PROBLEM STATEMENT: How do the lines below between the ones holding "Given: Open the watchOS templates tab" and "Task: Open the Paid Date calendar picker", inclusive, read? Give them again exactly, with no other lines.
[STUDY MATERIAL — start]
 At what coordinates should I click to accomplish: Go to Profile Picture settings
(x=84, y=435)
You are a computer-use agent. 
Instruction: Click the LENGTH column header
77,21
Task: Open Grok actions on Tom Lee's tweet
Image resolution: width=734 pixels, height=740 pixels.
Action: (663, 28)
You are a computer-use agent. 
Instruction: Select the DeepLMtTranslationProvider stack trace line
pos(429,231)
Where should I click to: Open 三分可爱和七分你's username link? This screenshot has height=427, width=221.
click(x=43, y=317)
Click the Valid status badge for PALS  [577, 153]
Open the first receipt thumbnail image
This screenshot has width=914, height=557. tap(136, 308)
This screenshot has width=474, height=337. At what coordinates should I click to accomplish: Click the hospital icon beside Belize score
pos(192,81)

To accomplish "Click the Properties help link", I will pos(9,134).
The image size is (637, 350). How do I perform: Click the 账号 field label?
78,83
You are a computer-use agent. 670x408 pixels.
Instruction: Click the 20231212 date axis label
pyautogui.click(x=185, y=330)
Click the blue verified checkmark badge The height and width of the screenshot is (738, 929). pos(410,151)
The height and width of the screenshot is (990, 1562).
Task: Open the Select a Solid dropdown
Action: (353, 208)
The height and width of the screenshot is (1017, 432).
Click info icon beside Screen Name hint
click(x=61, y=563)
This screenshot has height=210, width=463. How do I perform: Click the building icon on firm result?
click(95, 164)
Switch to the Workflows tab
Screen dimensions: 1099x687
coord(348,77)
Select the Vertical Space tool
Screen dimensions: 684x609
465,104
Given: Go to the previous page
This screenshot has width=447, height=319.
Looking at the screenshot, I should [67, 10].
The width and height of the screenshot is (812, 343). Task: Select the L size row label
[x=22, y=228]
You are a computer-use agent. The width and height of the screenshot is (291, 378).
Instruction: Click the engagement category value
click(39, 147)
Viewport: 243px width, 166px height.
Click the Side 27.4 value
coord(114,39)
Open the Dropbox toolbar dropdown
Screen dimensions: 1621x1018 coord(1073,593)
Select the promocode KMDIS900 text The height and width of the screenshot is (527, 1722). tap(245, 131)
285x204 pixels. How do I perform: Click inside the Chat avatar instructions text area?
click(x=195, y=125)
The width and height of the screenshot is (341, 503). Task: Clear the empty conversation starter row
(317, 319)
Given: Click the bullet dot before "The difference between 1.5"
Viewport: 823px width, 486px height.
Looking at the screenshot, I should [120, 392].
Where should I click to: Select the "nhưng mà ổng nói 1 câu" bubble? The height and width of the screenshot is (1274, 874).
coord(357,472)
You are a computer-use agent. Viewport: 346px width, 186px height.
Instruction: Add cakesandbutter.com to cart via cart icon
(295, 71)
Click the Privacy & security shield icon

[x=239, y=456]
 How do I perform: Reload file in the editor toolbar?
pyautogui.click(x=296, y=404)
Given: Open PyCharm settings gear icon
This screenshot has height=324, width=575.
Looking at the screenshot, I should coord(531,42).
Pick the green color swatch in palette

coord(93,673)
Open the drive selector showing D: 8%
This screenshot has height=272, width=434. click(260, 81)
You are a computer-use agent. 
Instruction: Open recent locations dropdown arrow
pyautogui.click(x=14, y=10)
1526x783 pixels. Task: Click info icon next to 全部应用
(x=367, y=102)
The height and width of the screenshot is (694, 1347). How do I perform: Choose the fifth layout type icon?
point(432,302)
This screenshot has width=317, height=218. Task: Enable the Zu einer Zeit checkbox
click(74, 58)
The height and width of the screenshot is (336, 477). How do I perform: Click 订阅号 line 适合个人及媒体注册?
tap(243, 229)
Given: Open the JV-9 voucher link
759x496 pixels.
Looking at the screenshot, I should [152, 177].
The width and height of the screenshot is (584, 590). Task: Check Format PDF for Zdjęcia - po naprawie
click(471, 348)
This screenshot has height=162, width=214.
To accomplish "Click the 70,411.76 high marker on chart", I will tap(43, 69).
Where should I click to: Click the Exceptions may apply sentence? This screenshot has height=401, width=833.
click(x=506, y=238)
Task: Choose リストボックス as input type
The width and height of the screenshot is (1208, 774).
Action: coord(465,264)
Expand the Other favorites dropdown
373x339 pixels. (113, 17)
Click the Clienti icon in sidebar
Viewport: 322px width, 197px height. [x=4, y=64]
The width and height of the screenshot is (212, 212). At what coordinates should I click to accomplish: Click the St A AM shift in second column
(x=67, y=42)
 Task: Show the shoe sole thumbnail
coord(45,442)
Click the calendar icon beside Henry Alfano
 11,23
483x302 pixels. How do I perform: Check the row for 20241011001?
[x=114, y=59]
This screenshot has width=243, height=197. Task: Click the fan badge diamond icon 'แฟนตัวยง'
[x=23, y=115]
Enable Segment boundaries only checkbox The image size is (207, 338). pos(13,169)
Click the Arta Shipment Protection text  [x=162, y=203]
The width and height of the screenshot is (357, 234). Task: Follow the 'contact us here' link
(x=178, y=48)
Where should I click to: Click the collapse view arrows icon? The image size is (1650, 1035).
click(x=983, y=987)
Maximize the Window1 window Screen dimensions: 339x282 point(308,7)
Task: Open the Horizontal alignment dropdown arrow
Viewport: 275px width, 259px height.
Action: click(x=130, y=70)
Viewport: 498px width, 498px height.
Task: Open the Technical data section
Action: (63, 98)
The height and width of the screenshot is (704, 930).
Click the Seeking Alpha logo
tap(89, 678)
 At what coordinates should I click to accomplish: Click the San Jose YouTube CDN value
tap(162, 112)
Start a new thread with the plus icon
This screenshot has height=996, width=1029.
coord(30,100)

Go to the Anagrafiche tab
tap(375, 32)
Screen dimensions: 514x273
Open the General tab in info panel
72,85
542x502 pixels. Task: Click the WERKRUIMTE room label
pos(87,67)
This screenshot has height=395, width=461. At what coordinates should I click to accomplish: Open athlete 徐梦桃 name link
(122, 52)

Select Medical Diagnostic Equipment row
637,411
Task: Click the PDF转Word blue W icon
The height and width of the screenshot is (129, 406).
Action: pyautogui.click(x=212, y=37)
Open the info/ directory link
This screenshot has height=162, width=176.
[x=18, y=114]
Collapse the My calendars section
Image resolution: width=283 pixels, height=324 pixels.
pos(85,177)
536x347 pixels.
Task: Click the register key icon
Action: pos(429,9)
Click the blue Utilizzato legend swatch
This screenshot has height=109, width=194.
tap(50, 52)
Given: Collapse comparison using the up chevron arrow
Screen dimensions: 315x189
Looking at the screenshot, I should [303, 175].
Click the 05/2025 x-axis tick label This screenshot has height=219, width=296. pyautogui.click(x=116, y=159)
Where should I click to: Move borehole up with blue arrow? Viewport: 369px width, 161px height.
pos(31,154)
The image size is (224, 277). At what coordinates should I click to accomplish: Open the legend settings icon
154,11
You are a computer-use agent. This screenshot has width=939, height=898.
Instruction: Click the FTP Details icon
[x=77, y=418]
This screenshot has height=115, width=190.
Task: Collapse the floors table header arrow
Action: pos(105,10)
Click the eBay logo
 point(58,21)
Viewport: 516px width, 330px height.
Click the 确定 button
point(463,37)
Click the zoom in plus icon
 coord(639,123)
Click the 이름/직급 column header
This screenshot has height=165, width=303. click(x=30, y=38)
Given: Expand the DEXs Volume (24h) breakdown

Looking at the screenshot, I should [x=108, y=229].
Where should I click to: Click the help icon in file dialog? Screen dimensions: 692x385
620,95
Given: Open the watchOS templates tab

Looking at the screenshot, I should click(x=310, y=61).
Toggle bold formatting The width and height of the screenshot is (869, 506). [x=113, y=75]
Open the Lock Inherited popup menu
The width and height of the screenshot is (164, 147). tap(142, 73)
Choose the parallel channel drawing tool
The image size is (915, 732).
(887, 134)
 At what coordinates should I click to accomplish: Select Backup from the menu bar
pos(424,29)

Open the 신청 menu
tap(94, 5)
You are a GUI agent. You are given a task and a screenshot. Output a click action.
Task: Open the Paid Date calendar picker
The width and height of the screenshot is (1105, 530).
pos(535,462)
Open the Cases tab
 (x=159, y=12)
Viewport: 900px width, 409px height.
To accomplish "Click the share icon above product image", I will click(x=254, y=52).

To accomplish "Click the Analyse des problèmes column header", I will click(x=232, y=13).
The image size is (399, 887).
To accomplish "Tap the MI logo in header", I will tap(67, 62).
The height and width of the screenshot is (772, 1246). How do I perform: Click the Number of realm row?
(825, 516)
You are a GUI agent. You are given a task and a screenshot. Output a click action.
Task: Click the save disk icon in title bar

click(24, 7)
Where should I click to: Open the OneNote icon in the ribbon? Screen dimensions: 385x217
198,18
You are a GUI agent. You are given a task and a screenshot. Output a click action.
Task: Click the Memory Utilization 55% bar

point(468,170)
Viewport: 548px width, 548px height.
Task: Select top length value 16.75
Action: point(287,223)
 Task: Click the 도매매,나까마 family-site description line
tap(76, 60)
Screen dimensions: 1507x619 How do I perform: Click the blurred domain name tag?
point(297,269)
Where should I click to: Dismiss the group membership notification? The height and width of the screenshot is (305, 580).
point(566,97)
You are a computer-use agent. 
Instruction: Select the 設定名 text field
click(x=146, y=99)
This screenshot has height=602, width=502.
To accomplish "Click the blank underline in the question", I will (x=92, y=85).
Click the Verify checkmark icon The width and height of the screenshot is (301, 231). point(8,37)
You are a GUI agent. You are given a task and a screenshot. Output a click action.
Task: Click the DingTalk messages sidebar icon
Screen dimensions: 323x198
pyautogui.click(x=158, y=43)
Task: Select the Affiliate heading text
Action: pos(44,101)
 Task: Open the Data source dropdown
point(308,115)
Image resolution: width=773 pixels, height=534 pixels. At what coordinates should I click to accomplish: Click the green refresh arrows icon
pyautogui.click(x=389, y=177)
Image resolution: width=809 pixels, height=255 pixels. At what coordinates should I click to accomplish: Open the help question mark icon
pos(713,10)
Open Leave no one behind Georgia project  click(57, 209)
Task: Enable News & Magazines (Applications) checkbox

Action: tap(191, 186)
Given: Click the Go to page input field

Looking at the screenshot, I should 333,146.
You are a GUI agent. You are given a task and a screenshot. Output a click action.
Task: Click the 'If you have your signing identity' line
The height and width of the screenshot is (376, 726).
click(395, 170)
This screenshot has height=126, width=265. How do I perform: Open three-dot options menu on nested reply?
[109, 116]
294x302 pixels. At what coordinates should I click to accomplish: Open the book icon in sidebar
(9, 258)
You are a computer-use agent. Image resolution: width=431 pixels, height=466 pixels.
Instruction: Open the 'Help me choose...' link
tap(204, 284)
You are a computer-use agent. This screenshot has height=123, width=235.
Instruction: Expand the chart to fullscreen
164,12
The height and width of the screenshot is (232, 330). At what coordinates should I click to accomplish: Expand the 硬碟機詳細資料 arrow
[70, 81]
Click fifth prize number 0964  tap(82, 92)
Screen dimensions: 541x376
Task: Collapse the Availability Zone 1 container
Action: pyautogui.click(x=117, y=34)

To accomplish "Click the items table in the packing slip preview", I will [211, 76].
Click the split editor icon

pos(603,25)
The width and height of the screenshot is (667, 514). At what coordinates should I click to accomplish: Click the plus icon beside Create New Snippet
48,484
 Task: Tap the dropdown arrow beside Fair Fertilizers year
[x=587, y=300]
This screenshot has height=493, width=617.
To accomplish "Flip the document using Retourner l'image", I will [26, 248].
[STUDY MATERIAL — finish]
RESULT OF THIS EXERCISE:
Given: Open the watchOS templates tab

Looking at the screenshot, I should click(x=310, y=61).
Toggle bold formatting The width and height of the screenshot is (869, 506). [x=113, y=75]
Open the Lock Inherited popup menu
The width and height of the screenshot is (164, 147). tap(142, 73)
Choose the parallel channel drawing tool
The image size is (915, 732).
(887, 134)
 At what coordinates should I click to accomplish: Select Backup from the menu bar
pos(424,29)

Open the 신청 menu
tap(94, 5)
You are a GUI agent. You are given a task and a screenshot. Output a click action.
Task: Open the Paid Date calendar picker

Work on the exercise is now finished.